* What the task requires
In the entries that follow, find the line containing "閉じる (969, 1089)"; from there, copy every line exactly through the line containing "Equitable Distribution (23, 2339)".

* Material supplied
.....

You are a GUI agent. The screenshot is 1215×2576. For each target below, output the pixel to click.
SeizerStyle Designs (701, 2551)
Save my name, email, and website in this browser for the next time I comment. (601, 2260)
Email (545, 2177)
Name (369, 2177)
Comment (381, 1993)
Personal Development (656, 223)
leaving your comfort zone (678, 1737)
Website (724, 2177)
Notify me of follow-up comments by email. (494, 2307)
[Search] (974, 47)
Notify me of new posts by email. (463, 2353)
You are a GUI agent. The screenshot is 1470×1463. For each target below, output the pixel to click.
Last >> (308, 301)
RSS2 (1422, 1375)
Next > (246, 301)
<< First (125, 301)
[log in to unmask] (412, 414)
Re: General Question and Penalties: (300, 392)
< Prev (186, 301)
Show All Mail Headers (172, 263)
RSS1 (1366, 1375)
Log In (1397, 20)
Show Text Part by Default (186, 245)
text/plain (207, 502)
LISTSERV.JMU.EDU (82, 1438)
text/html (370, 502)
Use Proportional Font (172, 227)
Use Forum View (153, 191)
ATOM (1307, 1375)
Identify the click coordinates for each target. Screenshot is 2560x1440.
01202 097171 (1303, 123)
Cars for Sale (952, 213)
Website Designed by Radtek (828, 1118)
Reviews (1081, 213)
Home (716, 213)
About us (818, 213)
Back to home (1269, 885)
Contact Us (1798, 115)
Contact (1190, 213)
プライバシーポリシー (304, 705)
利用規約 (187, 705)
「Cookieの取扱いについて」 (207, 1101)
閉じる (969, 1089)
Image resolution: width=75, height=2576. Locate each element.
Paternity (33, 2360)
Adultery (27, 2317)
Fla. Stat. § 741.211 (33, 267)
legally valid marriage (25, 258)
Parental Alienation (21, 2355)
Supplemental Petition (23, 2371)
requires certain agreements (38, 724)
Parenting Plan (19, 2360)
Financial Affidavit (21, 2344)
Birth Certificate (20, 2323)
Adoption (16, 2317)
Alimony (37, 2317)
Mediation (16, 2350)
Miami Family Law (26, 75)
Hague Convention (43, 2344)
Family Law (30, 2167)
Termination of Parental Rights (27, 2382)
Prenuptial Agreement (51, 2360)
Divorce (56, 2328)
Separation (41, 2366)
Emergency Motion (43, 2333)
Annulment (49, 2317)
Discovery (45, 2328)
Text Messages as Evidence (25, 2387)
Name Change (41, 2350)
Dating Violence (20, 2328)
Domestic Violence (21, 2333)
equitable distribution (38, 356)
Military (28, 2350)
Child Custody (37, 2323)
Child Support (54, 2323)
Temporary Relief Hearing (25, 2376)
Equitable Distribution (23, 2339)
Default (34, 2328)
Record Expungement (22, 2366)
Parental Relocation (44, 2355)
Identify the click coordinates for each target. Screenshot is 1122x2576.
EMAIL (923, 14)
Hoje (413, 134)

.....

* Result of this exercise
閉じる (969, 1089)
Image resolution: width=75, height=2576. Locate each element.
Paternity (33, 2360)
Adultery (27, 2317)
Fla. Stat. § 741.211 (33, 267)
legally valid marriage (25, 258)
Parental Alienation (21, 2355)
Supplemental Petition (23, 2371)
requires certain agreements (38, 724)
Parenting Plan (19, 2360)
Financial Affidavit (21, 2344)
Birth Certificate (20, 2323)
Adoption (16, 2317)
Alimony (37, 2317)
Mediation (16, 2350)
Miami Family Law (26, 75)
Hague Convention (43, 2344)
Family Law (30, 2167)
Termination of Parental Rights (27, 2382)
Prenuptial Agreement (51, 2360)
Divorce (56, 2328)
Separation (41, 2366)
Emergency Motion (43, 2333)
Annulment (49, 2317)
Discovery (45, 2328)
Text Messages as Evidence (25, 2387)
Name Change (41, 2350)
Dating Violence (20, 2328)
Domestic Violence (21, 2333)
equitable distribution (38, 356)
Military (28, 2350)
Child Custody (37, 2323)
Child Support (54, 2323)
Temporary Relief Hearing (25, 2376)
Equitable Distribution (23, 2339)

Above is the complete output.